** start of Dataset rows **
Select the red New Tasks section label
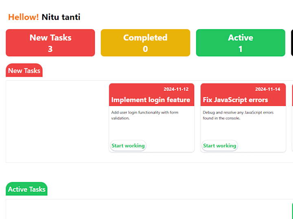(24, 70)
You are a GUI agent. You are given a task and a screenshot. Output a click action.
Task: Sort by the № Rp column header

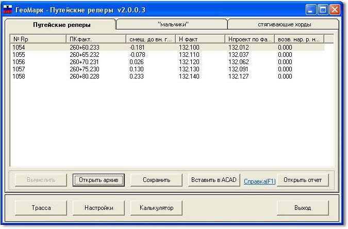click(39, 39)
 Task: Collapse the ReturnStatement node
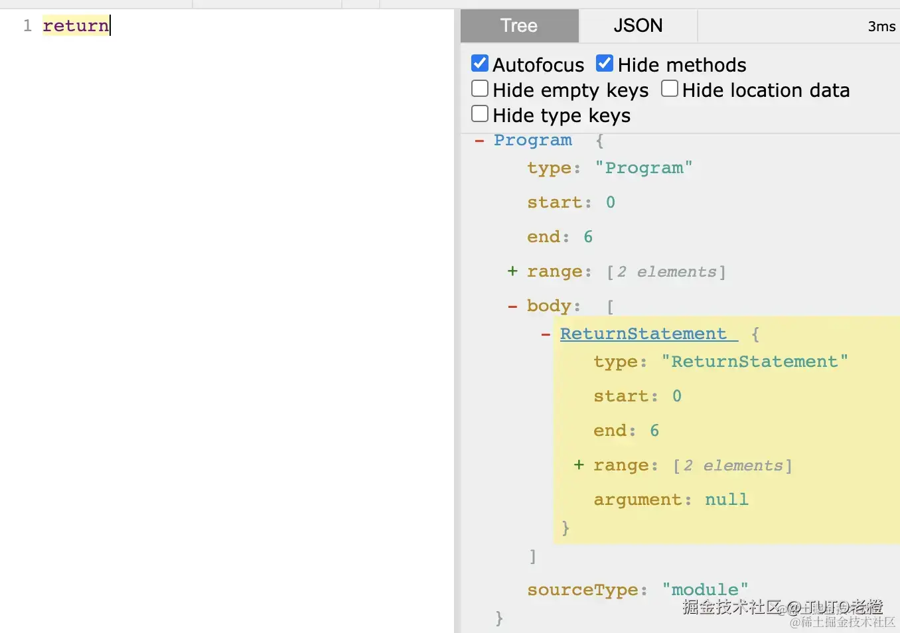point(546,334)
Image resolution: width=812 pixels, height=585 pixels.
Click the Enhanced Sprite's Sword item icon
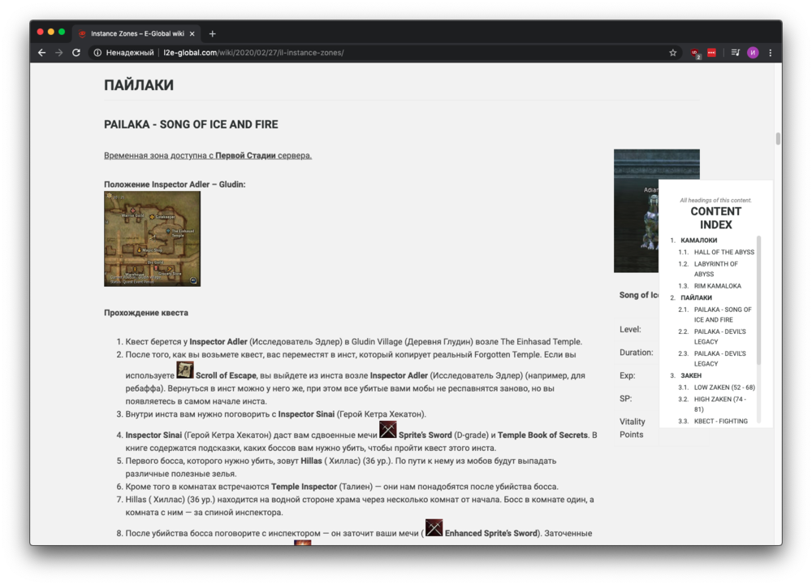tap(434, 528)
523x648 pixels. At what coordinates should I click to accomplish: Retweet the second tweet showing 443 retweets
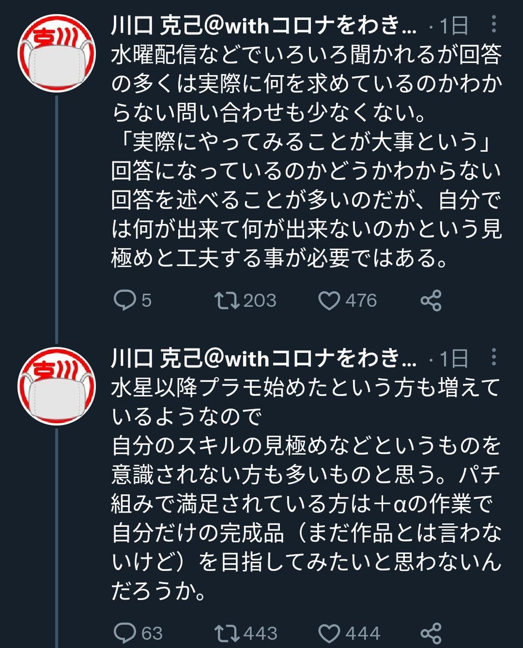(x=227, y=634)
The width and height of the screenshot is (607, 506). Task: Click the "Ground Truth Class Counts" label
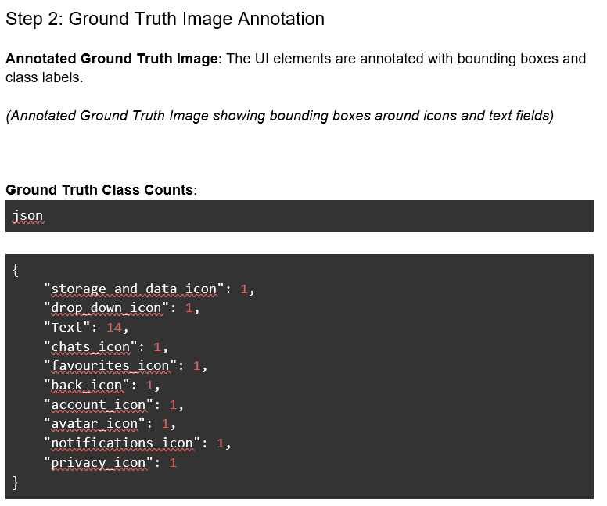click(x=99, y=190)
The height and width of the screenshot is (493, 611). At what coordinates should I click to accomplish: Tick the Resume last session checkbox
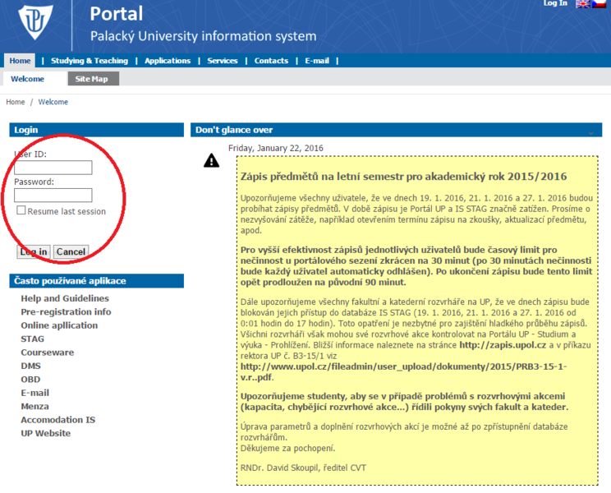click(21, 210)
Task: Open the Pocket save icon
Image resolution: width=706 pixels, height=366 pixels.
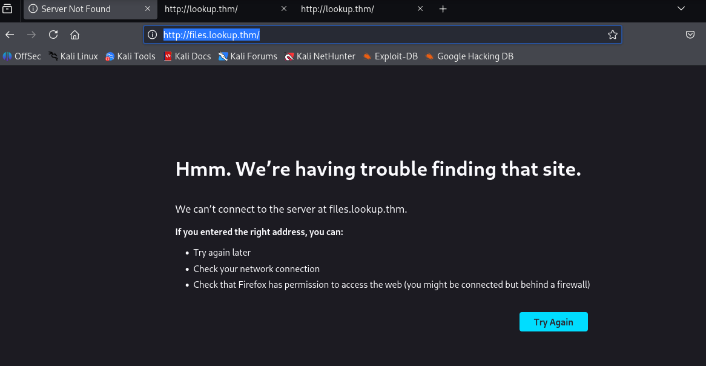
** end of Dataset rows **
**Aim**
Rescale the items above by writing every line out again, requests included, with each coordinate in the answers multiplied by 1.65 and rounded to a whole number, halves rounded up. Leave all other numbers unchanged and omit the pictures.

**The solution**
Select the red New Tasks section label
(40, 116)
You are a GUI agent. You are given a task and a screenshot. Output a click action.
Task: Sort by the № Rp column header

click(64, 64)
 Task: Collapse the ReturnStatement node
point(901,551)
Image resolution: width=812 pixels, height=585 pixels.
Click the Enhanced Sprite's Sword item icon
tap(716, 871)
523x648 pixels. At what coordinates should I click to accomplish: Retweet the second tweet showing 443 retweets
(x=375, y=1046)
The width and height of the screenshot is (607, 506). Task: Click the "Ground Truth Class Counts" label
click(x=163, y=314)
The height and width of the screenshot is (493, 611). At what coordinates should I click to accomplish: Tick the Resume last session checkbox
click(35, 347)
Task: Open the Pocket save icon
Image resolution: width=706 pixels, height=366 pixels.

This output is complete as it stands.